Nice job gtiworks. Do you have more pics?
There are several web sites showing the reinforcement of mill bases and towers with polymer concrete. What is not generally shared is that aggregate based concretes are at their best when used in compression not in tension. To get the most from your polymer concrete, you need to put the mill base under the tower in compression. Fortunately, this is relatively easy by using a steel compression plate and tower hold down studs. The pictures below show the ¼ inch thick steel plate I had cut by eMachine Shop and that I embedded in the base polymer concrete. The tower hold down studs were cut from high-strength steel threaded rod. The large nut and washer in the center of the photo is for the additional 1 inch diameter tower hold down bolt. For inside the tower, I cut a ¼ inch thick aluminum plate and embedded it in the tower’s polymer concrete to distribute the compressive forces created by the central 1 inch bolt. Since the area inside the tower is small, I chose the aluminum plate since I could mill it easily on my Taig mill. Using compression plates and tower hold down studs should maximize the potential stiffening of your mill base and tower combination.
Nice job gtiworks. Do you have more pics?
Do you have some before cuts you can compare to after cuts? I didn't do this fill while I had my mill apart for CNC installation, but would like to see some "why it's worth it tests" to see if I should take it apart (again).

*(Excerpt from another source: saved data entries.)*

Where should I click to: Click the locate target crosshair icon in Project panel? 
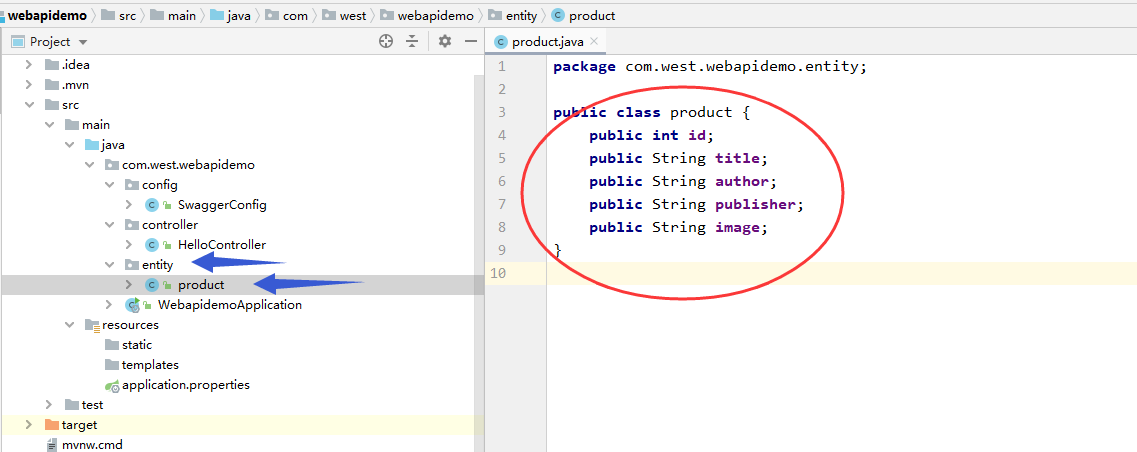[x=386, y=41]
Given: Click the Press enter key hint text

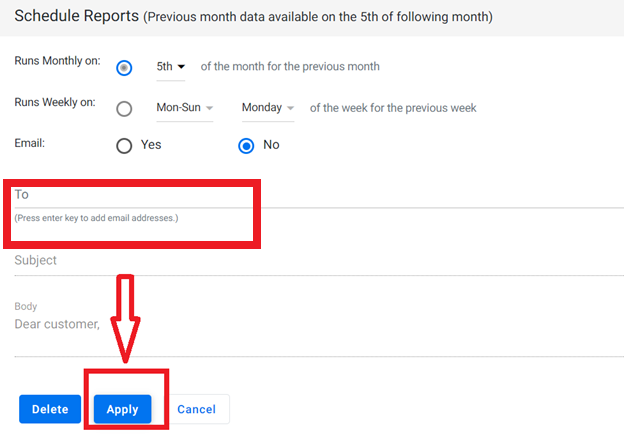Looking at the screenshot, I should pyautogui.click(x=96, y=218).
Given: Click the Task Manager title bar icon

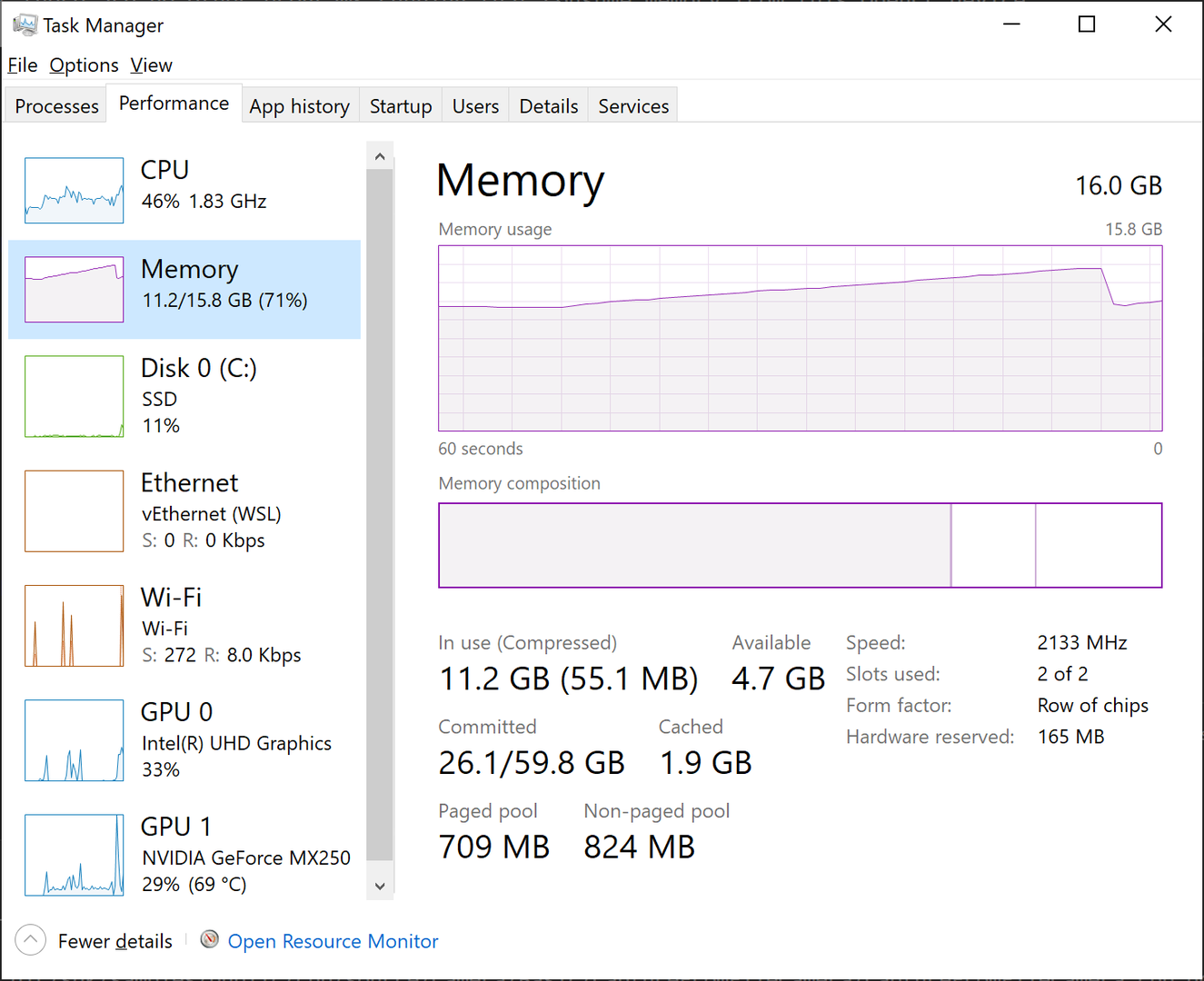Looking at the screenshot, I should click(25, 25).
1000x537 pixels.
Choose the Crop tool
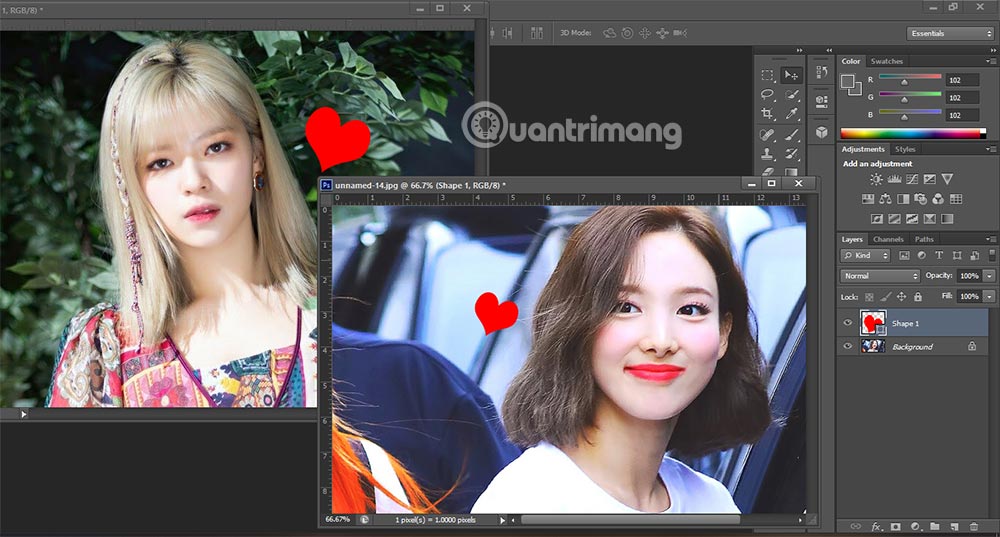pyautogui.click(x=767, y=115)
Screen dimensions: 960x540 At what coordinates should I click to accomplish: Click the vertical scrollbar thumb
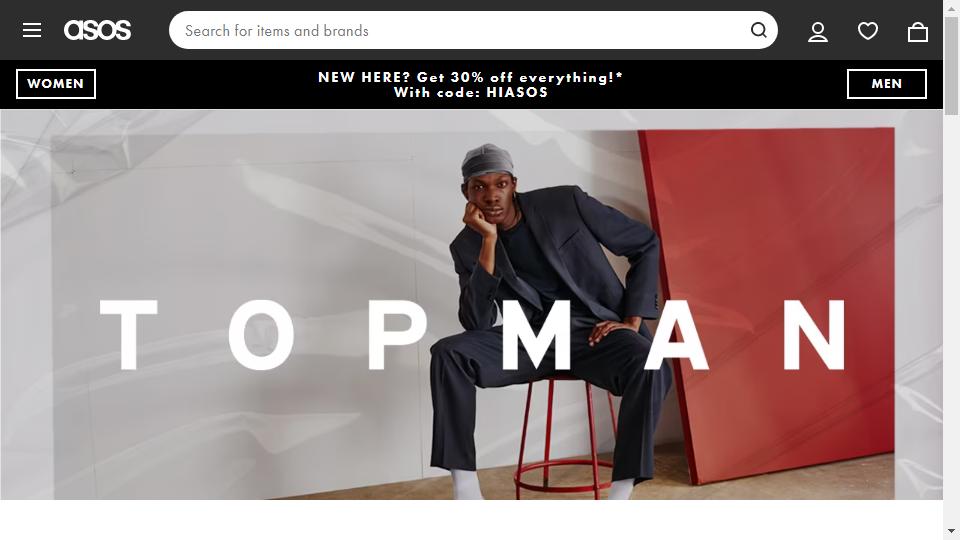pyautogui.click(x=951, y=66)
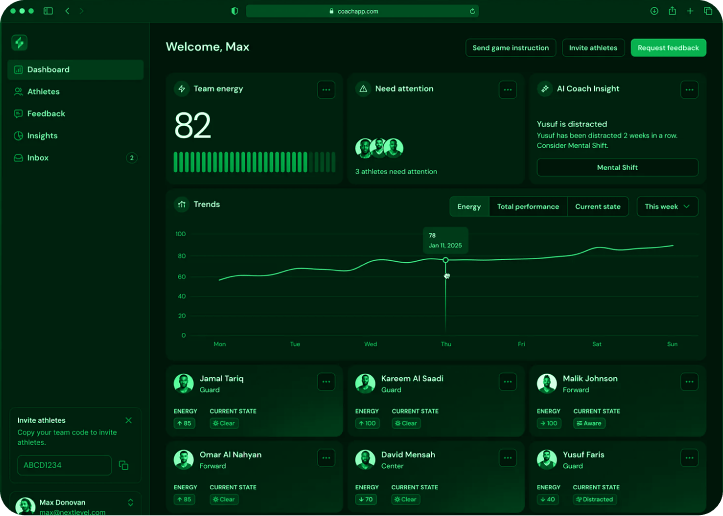Screen dimensions: 723x516
Task: Switch trends chart to Energy
Action: (x=469, y=207)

Below are some more photos of the base and my polymer concrete fill. I was primarily interested in increasing stiffness with vibration dampening as a secondary benefit. The tubes for the studs and feet are simple electrical conduit and the tube for the central tower bolt is a pipe union. These were bought at a local home improvement outlet.

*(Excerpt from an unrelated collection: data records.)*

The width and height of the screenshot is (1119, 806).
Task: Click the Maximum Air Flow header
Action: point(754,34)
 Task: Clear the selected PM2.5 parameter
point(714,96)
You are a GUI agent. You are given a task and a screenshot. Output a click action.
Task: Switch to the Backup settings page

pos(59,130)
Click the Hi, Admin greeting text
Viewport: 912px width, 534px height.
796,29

There are several polymer concrete formulas available on the Internet for use in filling mill bases and towers. I substituted crushed granite for about half of the gravel aggregate. I bought aquarium crushed granite as it comes very clean and thoroughly washed. The same goes for my "large" gravel which was again washed aquarium small round river rocks of about 1/2 inch in size. I bough "crushed" gravel at my local home improvement outlet, washed it thoroughly, and screened it through a 1/4 inch hardware cloth. This gave me a good distribution of aggregate size. I chose not to use the "washed" sand I bought at the local home improvement outlet as it was still "dirty." I chose to use clean silica blast media. Lastly, I added glass microspheres to fill in any voids left in the aggregate mix. Most other formulas do not use microspheres, but rely on the variation in sand particle sizes. The white surface on my polymer concrete is some of the microspheres that floated to the surface during the curing process. Be sure to use a good marine grade. low viscosity, epoxy resin to get good wetting of the aggregate mix. I used 16% by weight of epoxy in my polymer concrete mix. I cast a piece of polymer concrete about 1 inch thick in a plastic bucket and after curing broke the piece in half with a sledge hammer. The polymer concrete broke cleanly through the aggregate with no epoxy bonding failure.

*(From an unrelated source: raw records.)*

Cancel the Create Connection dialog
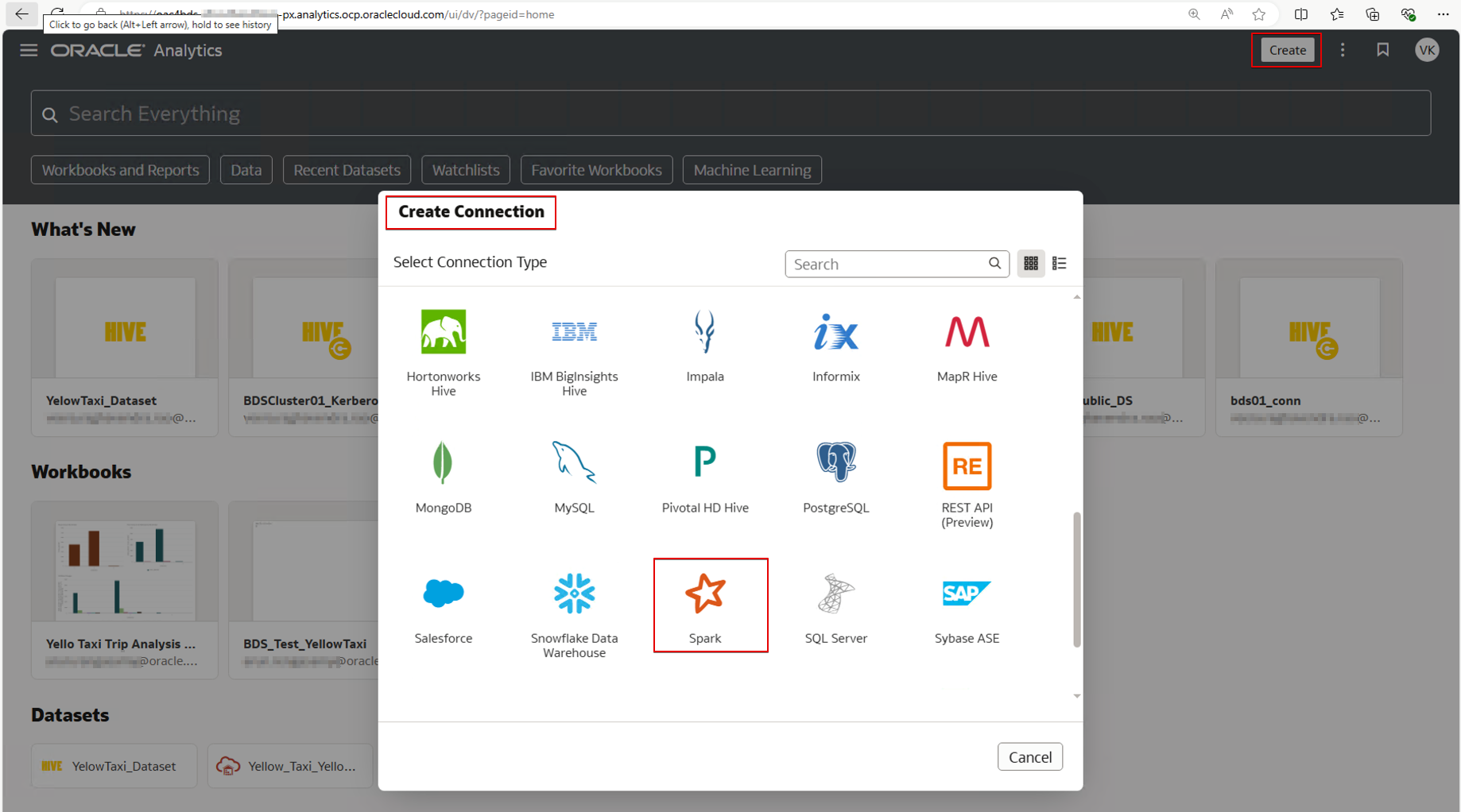Image resolution: width=1461 pixels, height=812 pixels. [x=1029, y=757]
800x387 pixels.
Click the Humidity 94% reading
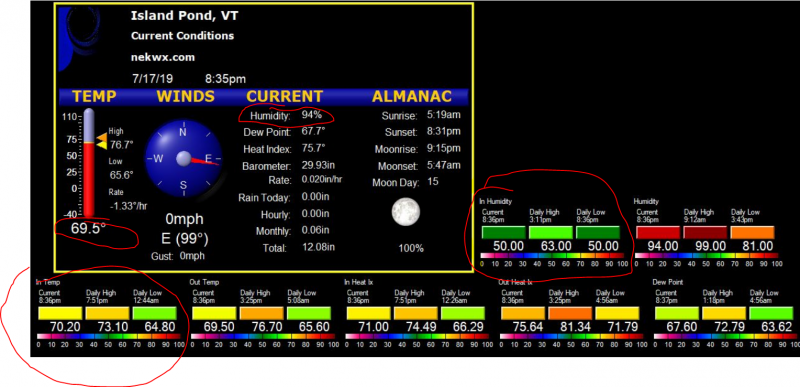pos(286,115)

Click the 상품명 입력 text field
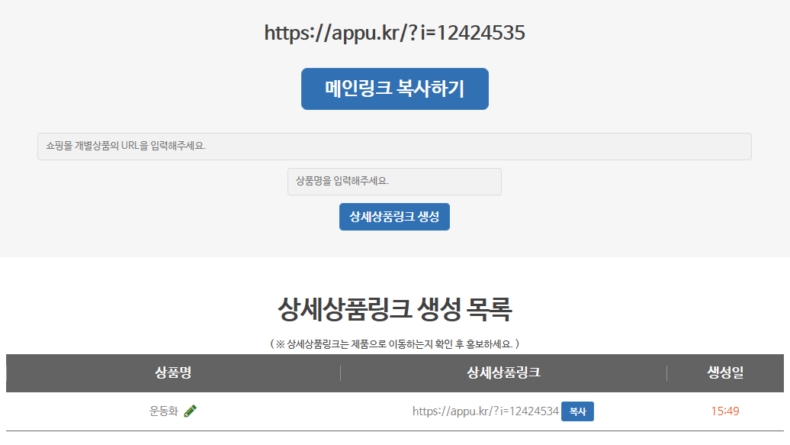click(x=394, y=181)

Aggregate formula by weight:
Glass Microspheres 2.94% Silica Blast Media 13.6%
Crushed Granite 31.36% Screened Crushed Gravel 36.45%
Small Round River Rocks 15.65%
Polymer Concrete Mix:
Low Viscosity Epoxy Resin 16%
As an engineer by training, I chose to follow the tradition of filling machinery bases with polymer concrete as it makes good sense to me from a strength and vibration dampening point of view. I do not have test results as my mill was never used in its original "as delivered" state. I immediately dissembled the whole mill for inspection, cnc conversion, and polymer concrete treatment. The best discussion on polymer concrete for mill bases and towers is given in the CNC Cookbook:
CNCCookbook: Epoxy Granite Fill
Thank you for the pictures. Very nice work.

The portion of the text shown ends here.